The term was originally used in the episode "Bewitched, Bothered and Bewildered", in which Buffy Summers describes the newly soulless Angel as "the big, bad thing in the dark". The prior episode, "Phases", has Xander Harris "being" the werewolf and saying, "I'm the big, bad wolf." The phrase may originate in various fairy tales (particularly "Three Little Pigs" and the related song) about the "Big Bad Wolf". The phrase "big bad" by itself as a noun was first used on screen in Season 3, in the episode "Gingerbread" where Buffy says that an occult symbol is harmless, "not a big bad". Slang generation was encouraged in the writers' room. Marti Noxon, writer and eventually showrunner, said that "Big Bad" was used "long before the characters themselves started using the phrase". Using "big bad" as a noun instead of using as an adjective is a functional shift, which was done often on the show.

The first "Big Bad" villain on the program was The Master, played by Mark Metcalf. According to author Jan Jagodzinski, the battle between Buffy and the evil Master is "the central issue of season one"; The Master, like all the "big bads", is a "symptom of postmodernity".

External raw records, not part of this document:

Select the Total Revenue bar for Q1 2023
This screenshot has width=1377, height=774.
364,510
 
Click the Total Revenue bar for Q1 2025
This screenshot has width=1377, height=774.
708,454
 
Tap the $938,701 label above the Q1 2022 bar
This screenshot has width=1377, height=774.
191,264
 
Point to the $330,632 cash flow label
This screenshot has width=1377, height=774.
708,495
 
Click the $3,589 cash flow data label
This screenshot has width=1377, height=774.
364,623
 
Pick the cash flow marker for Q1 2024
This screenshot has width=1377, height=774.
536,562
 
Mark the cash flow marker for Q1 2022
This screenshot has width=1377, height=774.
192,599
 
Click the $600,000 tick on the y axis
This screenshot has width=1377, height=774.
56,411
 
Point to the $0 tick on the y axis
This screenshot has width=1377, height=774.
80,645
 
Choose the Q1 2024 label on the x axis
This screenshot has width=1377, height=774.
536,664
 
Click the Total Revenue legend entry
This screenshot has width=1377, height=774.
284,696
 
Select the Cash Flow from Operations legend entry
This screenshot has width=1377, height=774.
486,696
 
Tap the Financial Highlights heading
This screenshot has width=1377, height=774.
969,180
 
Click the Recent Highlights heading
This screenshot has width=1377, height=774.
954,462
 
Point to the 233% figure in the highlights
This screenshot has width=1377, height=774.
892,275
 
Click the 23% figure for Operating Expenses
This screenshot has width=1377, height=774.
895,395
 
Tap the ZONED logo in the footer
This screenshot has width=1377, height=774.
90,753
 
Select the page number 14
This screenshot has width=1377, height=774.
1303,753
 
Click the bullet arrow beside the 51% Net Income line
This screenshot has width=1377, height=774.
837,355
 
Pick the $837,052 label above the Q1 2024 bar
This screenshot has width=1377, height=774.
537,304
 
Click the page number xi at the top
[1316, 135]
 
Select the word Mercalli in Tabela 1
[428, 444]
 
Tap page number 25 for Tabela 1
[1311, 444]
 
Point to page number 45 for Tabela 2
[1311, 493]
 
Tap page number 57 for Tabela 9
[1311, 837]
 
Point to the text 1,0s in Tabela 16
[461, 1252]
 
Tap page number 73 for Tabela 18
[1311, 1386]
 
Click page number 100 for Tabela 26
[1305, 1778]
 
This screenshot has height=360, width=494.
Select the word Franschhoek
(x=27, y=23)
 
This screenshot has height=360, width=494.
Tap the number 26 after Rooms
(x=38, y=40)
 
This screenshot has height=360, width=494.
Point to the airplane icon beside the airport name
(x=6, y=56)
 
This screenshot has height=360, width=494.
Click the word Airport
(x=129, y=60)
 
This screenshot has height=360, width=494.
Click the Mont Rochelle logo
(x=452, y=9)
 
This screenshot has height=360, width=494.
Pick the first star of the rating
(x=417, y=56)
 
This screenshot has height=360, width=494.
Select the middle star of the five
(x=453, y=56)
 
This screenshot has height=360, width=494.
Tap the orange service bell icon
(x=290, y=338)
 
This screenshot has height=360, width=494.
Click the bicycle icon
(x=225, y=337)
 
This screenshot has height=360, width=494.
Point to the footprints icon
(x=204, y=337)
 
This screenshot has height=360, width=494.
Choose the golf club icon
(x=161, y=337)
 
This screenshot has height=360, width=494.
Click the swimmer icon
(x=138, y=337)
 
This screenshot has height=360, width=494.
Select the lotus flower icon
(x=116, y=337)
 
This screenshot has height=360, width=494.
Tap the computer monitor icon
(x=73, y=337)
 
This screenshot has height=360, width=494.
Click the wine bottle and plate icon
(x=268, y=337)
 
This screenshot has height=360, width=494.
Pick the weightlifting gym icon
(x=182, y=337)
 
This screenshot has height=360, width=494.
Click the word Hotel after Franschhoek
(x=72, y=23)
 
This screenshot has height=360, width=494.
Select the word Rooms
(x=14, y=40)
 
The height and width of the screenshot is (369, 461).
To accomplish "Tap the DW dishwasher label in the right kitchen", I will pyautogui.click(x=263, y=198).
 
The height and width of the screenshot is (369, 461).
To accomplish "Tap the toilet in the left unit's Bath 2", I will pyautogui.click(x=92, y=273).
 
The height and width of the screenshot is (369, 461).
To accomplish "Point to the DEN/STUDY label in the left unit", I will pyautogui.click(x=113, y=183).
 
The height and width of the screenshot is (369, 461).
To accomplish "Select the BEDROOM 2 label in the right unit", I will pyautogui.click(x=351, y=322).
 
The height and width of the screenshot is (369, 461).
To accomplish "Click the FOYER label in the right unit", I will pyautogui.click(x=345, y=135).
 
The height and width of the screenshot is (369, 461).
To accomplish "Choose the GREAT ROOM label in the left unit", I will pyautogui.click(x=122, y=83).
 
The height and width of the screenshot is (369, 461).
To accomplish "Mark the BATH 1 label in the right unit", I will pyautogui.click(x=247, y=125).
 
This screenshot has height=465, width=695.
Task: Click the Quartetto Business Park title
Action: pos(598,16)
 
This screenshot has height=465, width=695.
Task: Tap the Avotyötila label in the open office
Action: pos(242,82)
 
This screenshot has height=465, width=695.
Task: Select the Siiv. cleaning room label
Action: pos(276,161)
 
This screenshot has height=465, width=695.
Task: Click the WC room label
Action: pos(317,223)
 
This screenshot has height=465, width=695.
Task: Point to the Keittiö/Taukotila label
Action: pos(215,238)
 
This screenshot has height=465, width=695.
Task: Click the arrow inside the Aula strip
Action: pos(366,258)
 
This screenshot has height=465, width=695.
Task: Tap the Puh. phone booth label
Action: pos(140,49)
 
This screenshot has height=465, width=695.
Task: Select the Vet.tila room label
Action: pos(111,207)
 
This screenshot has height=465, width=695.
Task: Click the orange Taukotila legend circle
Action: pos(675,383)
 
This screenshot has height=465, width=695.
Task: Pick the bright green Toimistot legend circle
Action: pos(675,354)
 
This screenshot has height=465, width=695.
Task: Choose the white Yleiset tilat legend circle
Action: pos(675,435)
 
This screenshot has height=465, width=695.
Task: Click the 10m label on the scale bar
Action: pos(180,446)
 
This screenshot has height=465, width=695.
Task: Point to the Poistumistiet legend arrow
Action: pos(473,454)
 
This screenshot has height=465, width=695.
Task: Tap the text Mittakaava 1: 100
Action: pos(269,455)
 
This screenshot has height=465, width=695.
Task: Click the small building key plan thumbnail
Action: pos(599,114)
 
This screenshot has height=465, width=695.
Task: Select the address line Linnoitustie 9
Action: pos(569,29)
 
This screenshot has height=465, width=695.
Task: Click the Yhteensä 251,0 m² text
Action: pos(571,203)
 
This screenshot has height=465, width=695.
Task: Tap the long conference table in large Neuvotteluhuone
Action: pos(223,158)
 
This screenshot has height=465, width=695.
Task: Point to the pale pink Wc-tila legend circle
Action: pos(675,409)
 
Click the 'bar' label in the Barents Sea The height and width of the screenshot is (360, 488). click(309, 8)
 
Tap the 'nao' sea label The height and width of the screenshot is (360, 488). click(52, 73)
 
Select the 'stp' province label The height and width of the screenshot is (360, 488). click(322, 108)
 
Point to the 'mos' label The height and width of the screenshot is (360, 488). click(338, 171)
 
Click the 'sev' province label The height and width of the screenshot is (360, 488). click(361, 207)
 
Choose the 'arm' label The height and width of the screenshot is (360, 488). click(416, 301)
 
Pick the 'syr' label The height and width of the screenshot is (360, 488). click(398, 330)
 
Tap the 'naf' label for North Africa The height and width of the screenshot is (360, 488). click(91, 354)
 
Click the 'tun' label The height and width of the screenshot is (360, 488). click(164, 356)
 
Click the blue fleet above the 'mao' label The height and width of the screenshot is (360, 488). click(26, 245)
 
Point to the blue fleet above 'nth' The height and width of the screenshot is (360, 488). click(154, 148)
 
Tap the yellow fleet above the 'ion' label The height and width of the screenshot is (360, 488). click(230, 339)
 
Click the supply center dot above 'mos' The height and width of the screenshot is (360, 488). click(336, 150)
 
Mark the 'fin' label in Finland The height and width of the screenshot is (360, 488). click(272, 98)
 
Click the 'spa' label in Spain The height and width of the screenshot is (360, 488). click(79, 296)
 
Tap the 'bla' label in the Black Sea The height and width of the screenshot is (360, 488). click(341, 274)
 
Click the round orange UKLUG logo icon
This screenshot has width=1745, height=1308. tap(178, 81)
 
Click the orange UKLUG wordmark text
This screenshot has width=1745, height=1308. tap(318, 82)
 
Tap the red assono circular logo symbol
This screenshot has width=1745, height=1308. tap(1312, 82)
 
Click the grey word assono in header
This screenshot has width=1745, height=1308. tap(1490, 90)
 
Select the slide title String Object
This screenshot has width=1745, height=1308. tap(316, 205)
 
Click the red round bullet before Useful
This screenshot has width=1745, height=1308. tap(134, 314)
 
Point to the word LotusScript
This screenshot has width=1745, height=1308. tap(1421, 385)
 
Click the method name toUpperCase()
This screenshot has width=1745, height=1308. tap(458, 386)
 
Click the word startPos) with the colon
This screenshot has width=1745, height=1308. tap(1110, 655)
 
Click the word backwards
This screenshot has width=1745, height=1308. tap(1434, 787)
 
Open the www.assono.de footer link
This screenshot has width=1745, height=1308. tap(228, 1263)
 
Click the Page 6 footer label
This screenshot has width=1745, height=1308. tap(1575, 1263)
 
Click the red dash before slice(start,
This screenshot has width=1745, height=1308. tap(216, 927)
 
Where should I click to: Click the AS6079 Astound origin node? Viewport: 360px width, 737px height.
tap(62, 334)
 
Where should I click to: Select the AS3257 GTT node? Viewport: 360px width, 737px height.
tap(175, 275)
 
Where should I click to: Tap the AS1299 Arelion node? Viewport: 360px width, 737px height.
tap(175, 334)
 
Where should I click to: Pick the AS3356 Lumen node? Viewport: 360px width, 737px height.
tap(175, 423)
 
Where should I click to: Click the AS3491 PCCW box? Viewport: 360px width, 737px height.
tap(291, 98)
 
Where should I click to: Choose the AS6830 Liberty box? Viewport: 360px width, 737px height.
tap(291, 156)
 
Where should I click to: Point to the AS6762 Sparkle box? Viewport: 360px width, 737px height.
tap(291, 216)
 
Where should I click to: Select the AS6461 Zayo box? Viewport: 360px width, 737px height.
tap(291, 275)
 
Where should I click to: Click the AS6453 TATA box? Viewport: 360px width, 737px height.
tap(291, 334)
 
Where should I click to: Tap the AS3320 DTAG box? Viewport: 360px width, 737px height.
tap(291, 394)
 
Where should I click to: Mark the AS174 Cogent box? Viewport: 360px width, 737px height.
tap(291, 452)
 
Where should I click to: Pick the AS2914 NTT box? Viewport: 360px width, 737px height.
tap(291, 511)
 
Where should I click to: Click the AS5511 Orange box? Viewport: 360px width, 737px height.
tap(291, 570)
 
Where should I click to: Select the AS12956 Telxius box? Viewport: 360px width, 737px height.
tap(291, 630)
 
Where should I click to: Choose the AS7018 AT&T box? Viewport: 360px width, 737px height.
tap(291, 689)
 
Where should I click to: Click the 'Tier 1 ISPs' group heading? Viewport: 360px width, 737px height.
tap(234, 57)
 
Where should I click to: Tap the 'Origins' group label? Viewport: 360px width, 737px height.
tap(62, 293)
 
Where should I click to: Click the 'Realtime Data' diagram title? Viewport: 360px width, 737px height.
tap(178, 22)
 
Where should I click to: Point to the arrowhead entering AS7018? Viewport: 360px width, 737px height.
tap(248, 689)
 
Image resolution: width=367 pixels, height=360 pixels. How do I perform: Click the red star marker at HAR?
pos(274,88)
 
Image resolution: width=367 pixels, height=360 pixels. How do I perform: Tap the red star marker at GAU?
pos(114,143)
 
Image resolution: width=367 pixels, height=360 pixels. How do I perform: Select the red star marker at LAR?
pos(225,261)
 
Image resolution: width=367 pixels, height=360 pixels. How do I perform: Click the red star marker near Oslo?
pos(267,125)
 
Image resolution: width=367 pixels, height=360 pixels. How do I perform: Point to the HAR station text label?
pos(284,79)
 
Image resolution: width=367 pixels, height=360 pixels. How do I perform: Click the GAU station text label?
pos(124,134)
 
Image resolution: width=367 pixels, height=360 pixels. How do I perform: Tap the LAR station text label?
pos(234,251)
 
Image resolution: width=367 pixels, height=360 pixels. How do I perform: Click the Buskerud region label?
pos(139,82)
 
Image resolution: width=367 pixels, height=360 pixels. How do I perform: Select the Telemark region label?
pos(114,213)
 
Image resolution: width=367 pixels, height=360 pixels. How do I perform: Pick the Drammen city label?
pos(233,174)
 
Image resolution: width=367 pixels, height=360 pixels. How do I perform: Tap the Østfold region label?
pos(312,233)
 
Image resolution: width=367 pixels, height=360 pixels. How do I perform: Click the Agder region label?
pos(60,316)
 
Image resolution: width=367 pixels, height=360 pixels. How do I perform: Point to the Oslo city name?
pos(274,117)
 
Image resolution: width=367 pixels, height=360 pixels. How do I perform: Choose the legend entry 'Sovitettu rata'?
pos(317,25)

David Sims of The Atlantic wrote that Joss Whedon, creator of the series, made the model for the Golden Age of television:
Years before streaming TV existed, Whedon helped create the bingeable serial drama—one that endeavored to make every episode a special event, without taking the audience's eyes off the larger story being woven. In basic terms, he did this by making sure every season had a "big bad": a villain or antihero with larger machinations developing in the background of every episode, twinned to our hero Buffy and her resolute band of friends in some magical way. Every season would build to an action-packed climax with sacrifices made and lessons learned, but along the way, Buffy would face off against minions of the "big bad", problems of her own making, and various other monsters of the week amid whirlwinds of teen angst. It was a heady formula, but a surprisingly unusual one for 1997.

== On other television and film series ==

The use of Big Bads has become common in TV science fiction and fantasy series, especially with more binge-watching of serialized shows.

In the Arrowverse, after 8 years and 20 collective seasons, the series Arrow, The Flash, Supergirl and Legends of Tomorrow had 22 Big Bads, which TVLine ranked based on "Compelling Backstory, Fearsome Appearance, Powers/Skills, Utter Ruthlessness, Eeeevilness of Agenda, Despicable Damage Done". But Den of Geek's Dave Golder questioned the continued use of the "season-long baddie" plot device.

The Doctor Who revival has occasionally used Big Bads. Jef Rouner of the Houston Press wrote how Doctor Who series 6 succeed with the "proper format," beginning with a new villain to the series, the Silence. He also wrote that for series 11, "The main villain is regular old human cruelty and apathy to suffering", adding this had some similarity to Buffy the Vampire Slayer season 6's Big Bad, “life.” But Lacy Baugher wrote on Syfy Wire that the show can have the smaller personal, emotional stories, and doesn't need the "big, sweeping arcs and grand monsters". "Each Big Bad the Doctor faced had to be the most dangerous in the universe."

Dexter and its spin-offs have always used Big Bads in each season. Greg MacArthur of Screen Rant thinks the best Big Bad of all is Arthur Mitchell, villain of the fourth season, for being "Dexter's greatest foe who left the most devastating effect on Dexter in the entire series." Unanimously agreed by almost all critics and fans, along with Arthur Mitchell, others great Big Bads are Brian Moser, villain of the first season and Dexter's brother, James Doakes, Dexter's archenemy and antagonist of the second season, and Travis Marshall, villain of the sixth season, being praised his relationship with Professor Gellard and the subsequent plot twist revealing that Gellard is his Dark Passenger.

In the Marvel Cinematic Universe, the Big Bad for "The Infinity Saga" was Thanos. In "The Multiverse Saga", the current one, the new big bad is Victor von Doom / Doctor Doom.